Introducción
- [propia] En 1918 el Imperio alemán queda fuera de juego al claudicar voluntariamente en la I Guerra Mundial. Agotada la propuesta política de la monarquía, afloran dos opciones de transición que son espejo de la coyuntura internacional:
- hacia una república liberal, apoyada por los de siempre y el SPD, que ya había demostrado de qué pasta estaba hecho cuando dio su apoyo a la I Guerra Mundial cuatro años antes;
- hacia una república socialista, muy animada por los acontecimientos de Rusia y una parte significativa del movimiento obrero, muy vital, con mucha iniciativa, que ha entendido en sus carnes que no hay otro modo de dejar atrás el militarismo alemán que superar el capitalismo que lo reclama.
- Es, pues, la revolución alemana de 1918-1919 un proceso espontáneo, masivo, sin unificación de criterio y disputado hasta el final, que se resolverá en favor del SPD y las élites alemanas, con la constitución de la República de Weimar.

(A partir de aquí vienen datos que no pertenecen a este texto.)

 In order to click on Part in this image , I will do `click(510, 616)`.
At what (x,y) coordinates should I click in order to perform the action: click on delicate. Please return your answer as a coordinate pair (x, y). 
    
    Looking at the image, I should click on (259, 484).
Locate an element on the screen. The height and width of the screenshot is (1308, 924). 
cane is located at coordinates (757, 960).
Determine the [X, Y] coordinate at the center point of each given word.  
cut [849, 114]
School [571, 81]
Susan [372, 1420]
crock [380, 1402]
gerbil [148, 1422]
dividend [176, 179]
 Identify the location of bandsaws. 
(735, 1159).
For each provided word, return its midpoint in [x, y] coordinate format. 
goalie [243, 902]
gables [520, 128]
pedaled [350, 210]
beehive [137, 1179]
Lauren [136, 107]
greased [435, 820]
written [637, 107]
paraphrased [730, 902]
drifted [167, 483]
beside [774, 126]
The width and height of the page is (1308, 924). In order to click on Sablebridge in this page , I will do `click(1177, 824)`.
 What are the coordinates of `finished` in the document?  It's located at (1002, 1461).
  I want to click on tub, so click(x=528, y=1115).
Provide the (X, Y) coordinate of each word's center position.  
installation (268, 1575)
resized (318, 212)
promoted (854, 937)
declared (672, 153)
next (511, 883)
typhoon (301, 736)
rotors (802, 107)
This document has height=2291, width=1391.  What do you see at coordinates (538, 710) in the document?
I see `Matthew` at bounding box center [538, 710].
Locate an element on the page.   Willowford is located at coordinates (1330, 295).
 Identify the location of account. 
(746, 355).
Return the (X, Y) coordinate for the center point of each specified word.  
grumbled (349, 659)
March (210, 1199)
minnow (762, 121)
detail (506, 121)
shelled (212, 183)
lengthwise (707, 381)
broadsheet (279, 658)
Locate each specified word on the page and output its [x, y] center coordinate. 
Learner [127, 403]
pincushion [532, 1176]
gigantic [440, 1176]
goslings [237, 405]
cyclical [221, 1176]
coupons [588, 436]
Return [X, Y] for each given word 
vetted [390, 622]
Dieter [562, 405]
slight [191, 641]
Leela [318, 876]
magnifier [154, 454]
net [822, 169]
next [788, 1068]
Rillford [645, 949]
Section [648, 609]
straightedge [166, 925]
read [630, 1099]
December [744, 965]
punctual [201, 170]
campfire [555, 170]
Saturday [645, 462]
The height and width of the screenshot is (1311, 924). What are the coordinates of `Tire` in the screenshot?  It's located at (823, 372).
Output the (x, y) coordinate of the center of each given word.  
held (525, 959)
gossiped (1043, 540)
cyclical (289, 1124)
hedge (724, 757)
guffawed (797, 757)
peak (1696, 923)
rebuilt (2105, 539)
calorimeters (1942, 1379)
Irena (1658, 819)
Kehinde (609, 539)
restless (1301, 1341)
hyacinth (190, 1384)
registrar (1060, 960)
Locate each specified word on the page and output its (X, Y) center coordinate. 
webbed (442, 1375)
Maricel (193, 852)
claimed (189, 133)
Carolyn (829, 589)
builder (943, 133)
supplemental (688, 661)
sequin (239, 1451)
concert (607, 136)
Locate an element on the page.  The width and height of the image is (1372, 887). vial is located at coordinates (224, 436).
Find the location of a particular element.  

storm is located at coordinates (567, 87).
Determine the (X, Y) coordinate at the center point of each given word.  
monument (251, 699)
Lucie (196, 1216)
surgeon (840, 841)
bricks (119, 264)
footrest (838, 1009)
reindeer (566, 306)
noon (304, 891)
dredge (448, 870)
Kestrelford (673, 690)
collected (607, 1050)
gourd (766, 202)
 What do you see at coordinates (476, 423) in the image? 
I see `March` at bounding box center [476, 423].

Marcello Flores, en Atlas ilustrado del comunismo, ed. Susaeta, 2003, escribió:[...] En Alemania, el fin de la Primera Guerra Mundial pareció llevar a la revolución. Es más, aparentemente se podría decir que fueron los primeros síntomas de la revolución los que acelararon el final de la guerra.
En octubre de 1918, mientras se negociaba un armisticio entre el nuevo gobierno del príncipe Max von Baden y los Aliados, los marineros se amotinaron en Kiel, soldados y obreros formaron los Consejos (Räte), según el celebrado modelo de los Soviets rusos, que proclamaron la república en Baviera. En 1917 más de un millón y medio de obreros habían ido ya a la huelga, y otros tantos se cruzarían de brazos en enero de 1918.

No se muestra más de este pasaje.